[Test Rules] [PR #4513] added rule: VIP impersonation with invoicing request

github-actions[bot] · github-actions[bot] · commit 00968ee7273c · 2026-05-20T17:41:47.000Z
diff --git a/detection-rules/4513_impersonation_vip_invoicing_request.yml b/detection-rules/4513_impersonation_vip_invoicing_request.yml
@@ -0,0 +1,59 @@
+name: "VIP impersonation with invoicing request"
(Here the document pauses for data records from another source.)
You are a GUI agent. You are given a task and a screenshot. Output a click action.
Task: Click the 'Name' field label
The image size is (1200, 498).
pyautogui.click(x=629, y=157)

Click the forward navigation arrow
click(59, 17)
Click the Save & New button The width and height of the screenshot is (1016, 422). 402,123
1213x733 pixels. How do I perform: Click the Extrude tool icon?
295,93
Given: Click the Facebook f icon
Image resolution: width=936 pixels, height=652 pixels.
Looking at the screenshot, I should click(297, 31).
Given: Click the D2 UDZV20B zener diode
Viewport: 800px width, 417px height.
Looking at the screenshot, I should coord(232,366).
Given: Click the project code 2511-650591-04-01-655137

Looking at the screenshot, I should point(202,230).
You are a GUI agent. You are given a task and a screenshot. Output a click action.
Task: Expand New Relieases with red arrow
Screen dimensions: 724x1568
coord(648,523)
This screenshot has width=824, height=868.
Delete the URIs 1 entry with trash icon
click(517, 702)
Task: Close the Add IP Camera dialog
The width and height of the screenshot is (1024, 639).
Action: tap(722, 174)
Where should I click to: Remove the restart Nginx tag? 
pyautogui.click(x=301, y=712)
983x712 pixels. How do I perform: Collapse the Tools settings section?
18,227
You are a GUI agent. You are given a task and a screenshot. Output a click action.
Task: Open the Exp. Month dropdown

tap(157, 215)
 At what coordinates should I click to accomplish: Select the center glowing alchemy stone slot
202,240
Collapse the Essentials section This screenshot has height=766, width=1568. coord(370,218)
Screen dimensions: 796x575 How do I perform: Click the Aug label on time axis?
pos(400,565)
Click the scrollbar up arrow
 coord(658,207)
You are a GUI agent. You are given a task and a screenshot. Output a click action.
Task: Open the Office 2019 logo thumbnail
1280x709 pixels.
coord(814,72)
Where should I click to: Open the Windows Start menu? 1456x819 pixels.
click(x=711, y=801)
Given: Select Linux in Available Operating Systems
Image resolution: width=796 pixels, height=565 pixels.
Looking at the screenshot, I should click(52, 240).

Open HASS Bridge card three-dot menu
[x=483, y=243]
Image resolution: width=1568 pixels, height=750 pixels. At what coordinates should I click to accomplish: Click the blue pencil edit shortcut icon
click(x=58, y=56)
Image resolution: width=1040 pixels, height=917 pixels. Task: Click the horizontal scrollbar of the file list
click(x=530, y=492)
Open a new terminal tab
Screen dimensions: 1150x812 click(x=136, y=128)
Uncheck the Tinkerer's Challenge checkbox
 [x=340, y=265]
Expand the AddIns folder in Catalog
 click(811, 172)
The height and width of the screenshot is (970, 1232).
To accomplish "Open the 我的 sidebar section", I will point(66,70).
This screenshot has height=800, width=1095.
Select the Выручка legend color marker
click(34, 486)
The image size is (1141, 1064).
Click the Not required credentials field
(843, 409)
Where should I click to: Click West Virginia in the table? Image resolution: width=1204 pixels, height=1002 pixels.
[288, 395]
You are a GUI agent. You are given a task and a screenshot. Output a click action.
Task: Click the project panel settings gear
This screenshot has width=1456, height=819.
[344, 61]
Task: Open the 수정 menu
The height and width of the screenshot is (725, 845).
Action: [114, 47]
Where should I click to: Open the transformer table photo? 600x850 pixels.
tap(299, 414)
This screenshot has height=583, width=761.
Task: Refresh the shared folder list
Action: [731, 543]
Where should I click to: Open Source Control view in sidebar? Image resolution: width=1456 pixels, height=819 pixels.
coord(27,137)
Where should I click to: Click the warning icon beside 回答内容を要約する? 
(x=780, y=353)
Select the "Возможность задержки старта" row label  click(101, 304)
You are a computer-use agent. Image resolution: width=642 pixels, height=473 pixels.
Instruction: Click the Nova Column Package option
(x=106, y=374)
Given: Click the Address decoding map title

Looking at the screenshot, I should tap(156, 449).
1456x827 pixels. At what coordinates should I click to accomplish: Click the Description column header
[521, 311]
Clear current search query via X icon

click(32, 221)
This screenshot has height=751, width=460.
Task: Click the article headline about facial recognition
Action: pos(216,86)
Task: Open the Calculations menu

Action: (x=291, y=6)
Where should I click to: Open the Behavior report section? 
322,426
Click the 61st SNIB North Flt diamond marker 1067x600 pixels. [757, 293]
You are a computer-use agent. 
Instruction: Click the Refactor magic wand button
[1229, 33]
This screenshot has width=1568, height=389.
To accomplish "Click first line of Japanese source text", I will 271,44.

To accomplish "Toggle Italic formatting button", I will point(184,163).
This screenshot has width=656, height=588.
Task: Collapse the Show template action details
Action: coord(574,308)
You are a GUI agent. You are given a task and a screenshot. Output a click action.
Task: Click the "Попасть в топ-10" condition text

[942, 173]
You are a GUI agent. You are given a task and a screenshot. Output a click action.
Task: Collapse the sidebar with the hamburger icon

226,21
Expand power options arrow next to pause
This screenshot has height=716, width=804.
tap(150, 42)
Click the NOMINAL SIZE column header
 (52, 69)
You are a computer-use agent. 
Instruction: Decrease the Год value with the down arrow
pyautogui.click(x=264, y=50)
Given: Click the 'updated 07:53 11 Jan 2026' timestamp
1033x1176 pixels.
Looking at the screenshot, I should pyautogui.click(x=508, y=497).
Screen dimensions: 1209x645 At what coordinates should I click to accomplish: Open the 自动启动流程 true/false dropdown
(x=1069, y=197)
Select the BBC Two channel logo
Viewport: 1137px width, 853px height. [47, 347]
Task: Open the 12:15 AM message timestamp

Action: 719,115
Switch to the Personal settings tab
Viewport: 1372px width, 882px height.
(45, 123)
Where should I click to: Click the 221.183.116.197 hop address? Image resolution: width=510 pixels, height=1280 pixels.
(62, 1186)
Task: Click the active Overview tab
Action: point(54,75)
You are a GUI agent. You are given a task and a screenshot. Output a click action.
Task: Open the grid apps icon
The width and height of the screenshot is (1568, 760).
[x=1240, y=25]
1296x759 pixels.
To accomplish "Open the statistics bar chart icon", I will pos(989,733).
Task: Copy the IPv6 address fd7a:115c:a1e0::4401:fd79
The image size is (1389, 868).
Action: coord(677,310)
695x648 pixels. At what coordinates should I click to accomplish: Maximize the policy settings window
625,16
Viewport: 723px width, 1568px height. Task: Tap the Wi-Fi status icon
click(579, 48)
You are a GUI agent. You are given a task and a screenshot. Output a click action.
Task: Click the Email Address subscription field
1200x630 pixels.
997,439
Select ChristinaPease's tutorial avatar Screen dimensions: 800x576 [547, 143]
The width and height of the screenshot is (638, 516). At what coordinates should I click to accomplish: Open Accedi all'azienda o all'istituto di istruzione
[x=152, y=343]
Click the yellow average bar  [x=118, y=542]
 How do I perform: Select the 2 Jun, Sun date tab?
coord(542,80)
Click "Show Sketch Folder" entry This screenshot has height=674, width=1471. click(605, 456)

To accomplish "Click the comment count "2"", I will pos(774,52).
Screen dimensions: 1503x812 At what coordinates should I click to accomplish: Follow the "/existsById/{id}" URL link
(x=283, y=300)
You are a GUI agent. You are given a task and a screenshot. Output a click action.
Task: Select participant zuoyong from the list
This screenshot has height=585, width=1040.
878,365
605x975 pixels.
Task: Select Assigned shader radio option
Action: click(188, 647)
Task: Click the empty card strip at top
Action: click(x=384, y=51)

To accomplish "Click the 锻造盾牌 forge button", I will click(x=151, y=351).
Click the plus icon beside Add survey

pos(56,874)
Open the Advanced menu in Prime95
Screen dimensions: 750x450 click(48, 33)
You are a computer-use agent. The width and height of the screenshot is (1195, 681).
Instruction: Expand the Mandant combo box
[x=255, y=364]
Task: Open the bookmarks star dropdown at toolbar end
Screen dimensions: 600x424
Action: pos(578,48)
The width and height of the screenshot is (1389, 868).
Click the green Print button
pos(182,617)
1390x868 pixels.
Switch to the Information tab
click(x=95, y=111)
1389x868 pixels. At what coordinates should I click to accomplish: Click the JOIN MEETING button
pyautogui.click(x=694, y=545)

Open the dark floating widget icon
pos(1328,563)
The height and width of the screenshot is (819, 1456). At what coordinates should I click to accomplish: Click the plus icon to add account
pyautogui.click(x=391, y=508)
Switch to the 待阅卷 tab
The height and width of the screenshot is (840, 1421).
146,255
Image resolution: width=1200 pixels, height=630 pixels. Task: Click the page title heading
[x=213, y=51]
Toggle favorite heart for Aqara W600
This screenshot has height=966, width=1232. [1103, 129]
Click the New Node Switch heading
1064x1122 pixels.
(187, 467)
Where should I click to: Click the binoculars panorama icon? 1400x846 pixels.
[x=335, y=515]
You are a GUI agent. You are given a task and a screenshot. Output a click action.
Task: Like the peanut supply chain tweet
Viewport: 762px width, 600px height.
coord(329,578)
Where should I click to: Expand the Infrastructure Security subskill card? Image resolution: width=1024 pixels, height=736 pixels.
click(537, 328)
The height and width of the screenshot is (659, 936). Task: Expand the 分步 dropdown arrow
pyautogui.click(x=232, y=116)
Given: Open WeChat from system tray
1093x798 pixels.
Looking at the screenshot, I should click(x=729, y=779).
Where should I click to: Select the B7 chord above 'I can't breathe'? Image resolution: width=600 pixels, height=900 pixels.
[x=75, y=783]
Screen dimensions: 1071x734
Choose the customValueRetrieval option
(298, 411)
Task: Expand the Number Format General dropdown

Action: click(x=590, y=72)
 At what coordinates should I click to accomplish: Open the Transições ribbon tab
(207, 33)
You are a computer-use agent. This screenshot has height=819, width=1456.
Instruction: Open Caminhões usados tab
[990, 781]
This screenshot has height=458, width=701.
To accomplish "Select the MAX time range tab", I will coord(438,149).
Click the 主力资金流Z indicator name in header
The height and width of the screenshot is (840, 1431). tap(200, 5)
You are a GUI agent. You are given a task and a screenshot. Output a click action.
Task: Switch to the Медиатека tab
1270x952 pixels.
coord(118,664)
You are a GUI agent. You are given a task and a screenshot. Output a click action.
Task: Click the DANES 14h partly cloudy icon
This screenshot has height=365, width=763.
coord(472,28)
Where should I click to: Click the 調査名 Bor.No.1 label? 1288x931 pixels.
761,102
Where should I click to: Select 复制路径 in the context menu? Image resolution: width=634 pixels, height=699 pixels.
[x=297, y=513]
+description: "This rule detects emails attempting to impersonate a VIP, it leverages NLU to determine if there is invoicing verbiage in the current thread, and requires request language."
+type: "rule"
+severity: "high"
+source: |
+  type.inbound
+  and any($org_vips,
+          strings.contains(sender.display_name, .display_name)
+          or strings.contains(sender.display_name,
+                              strings.concat(.first_name, " ", .last_name)
+          )
+          or strings.contains(sender.display_name,
+                              strings.concat(.last_name, ", ", .first_name)
+          )
+  )
+  and (
+    (
+      sender.email.domain.domain in $org_domains
+      // X-headers indicate external sender
+      and headers.x_authenticated_sender.email != sender.email.email
+      and headers.x_authenticated_domain.domain not in $org_domains
+    )
+    or sender.email.domain.domain not in $org_domains
+  )
+  
+  // Invoice Language with a request
+  and (
+    any(ml.nlu_classifier(body.current_thread.text).tags,
+        .name == "invoice"
+        and .confidence in ("medium", "high")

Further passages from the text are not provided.